第70章 防衛戦③

「本部から連絡が入りました。クレオパトラは死んでいるとのことです」

 部下の報告に、ザイオンは画面に映る姿を確かめるように眼を注いだ。


「なんだと? ではあの女は、誰なんだ? 女と交信してみろ」

 ザイオンは醜い仮面のような顔を歪め、即座に命令した。


「ザイオン様、あの女は別人ですか?」


「いや、髪の毛の色は違うが、確かに外見はクレオパトラだ。まさか……ガーピスの奴に捕らえられて、脳を入れ替えられた?」

 ムスリに答えると、ザイオンは途中から独り言を零した。


「女を捕らえろ。
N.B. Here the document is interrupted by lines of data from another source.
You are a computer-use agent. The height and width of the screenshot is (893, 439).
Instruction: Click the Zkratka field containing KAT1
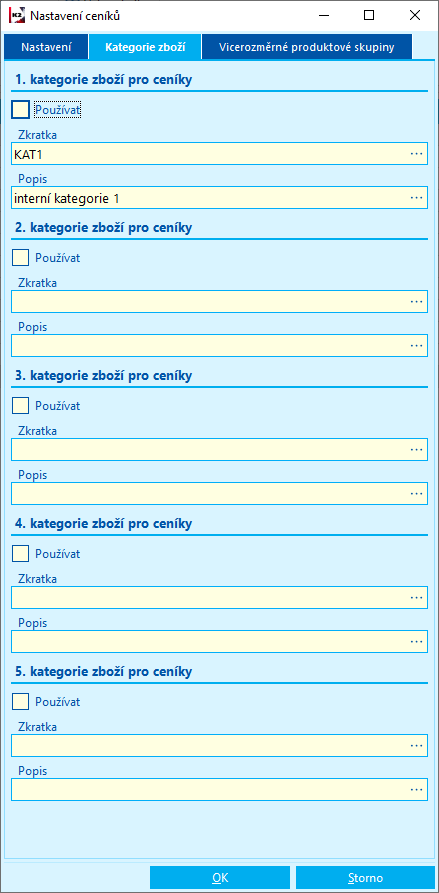[x=219, y=154]
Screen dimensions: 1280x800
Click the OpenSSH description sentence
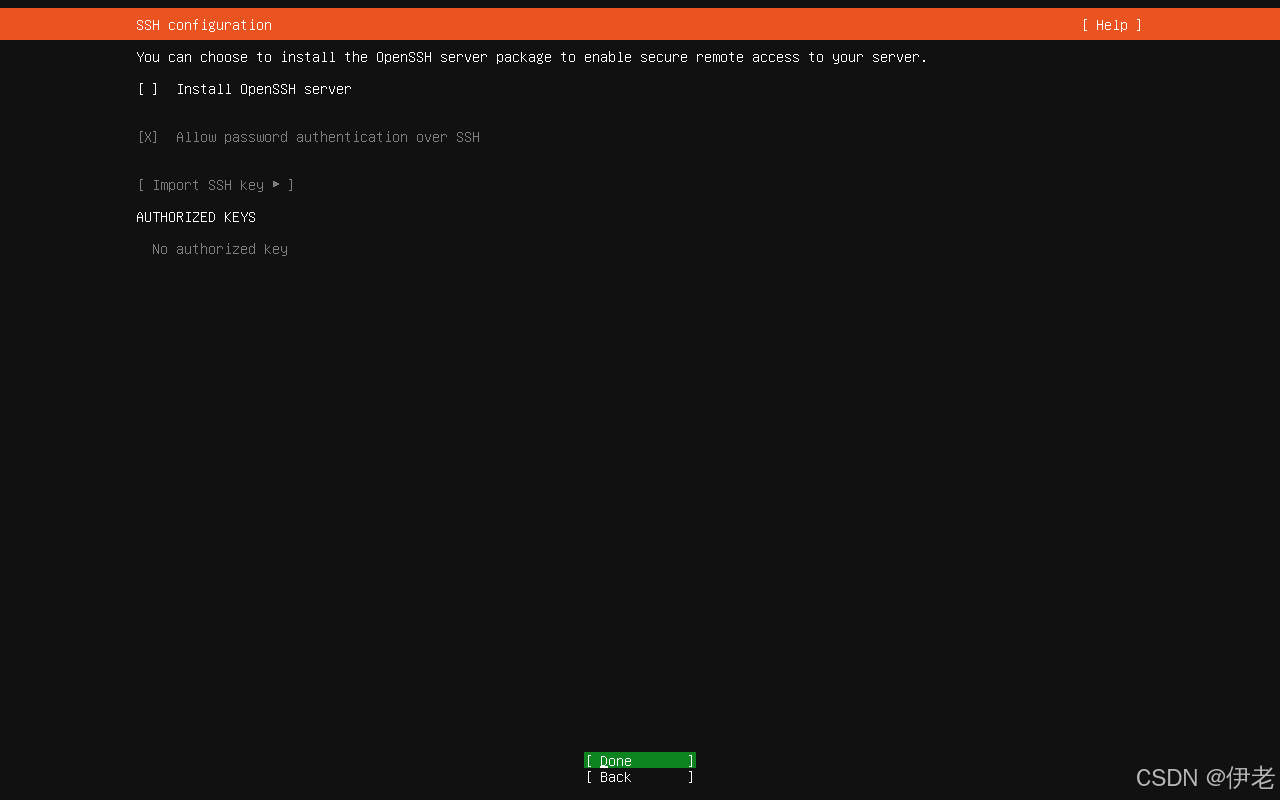point(532,57)

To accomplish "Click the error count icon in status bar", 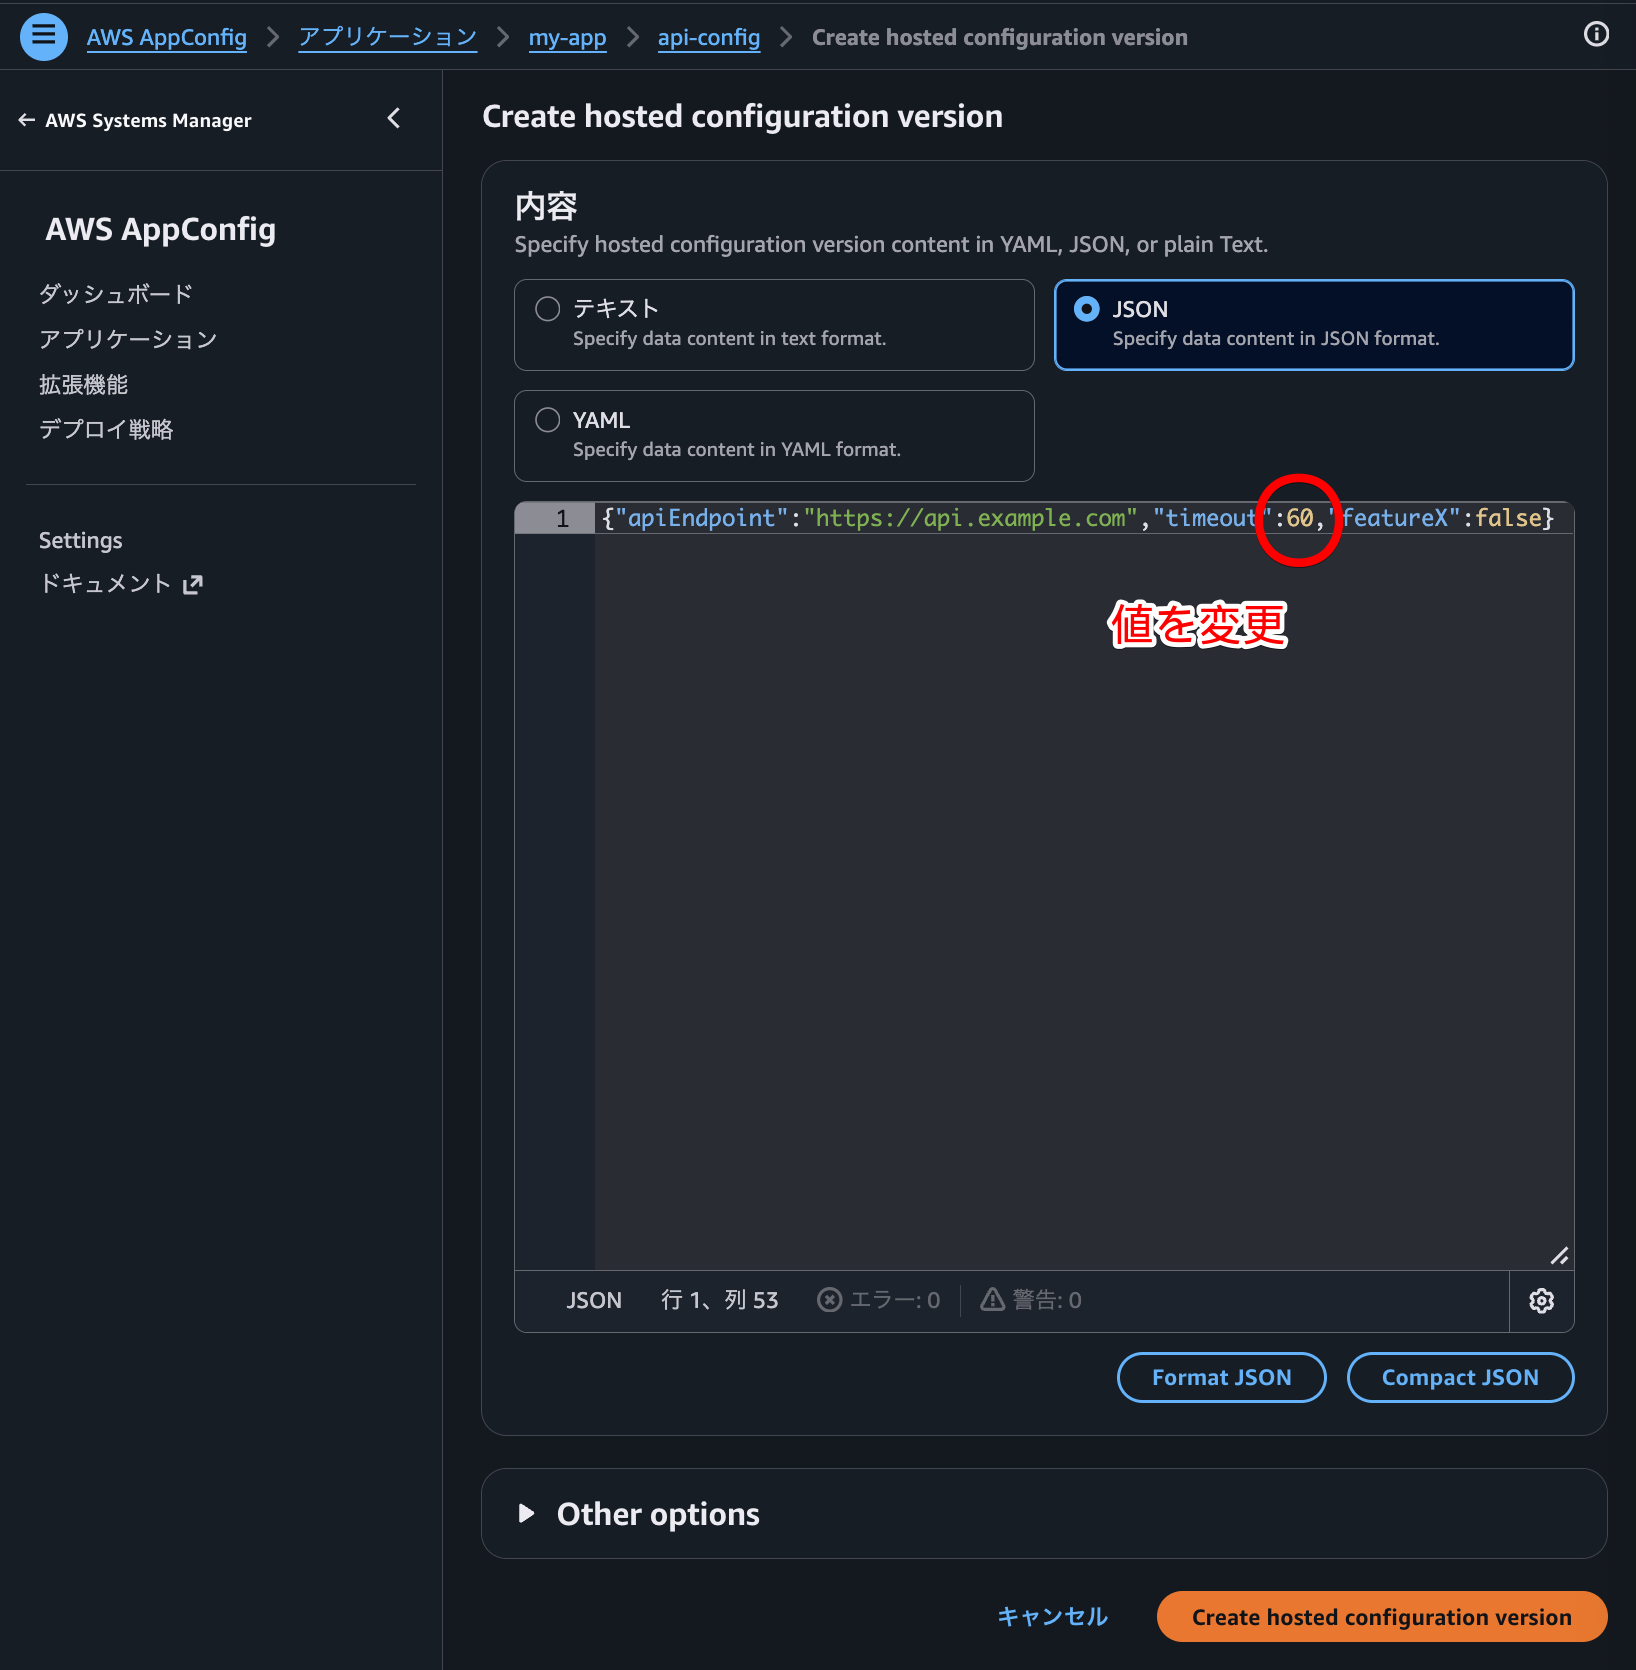I will [829, 1300].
ガーピスの秘密を聞き出せるかもしれない」

 ザイオンは続けて命令を発した。


「あ、女が発砲してきました!」

 戦闘機から閃光が離れた。空母は被弾し、指令室が少し揺れた。


「被弾したのは左舷の出入口の一部です!」

 指令室の監視画面は、煙が上がっている様子を映し出していた。


「たった1機で空母を破壊できると思っているのか? 馬鹿な女め。応戦しろ」

 画面を殺意の眼で睨みながら命令を下した。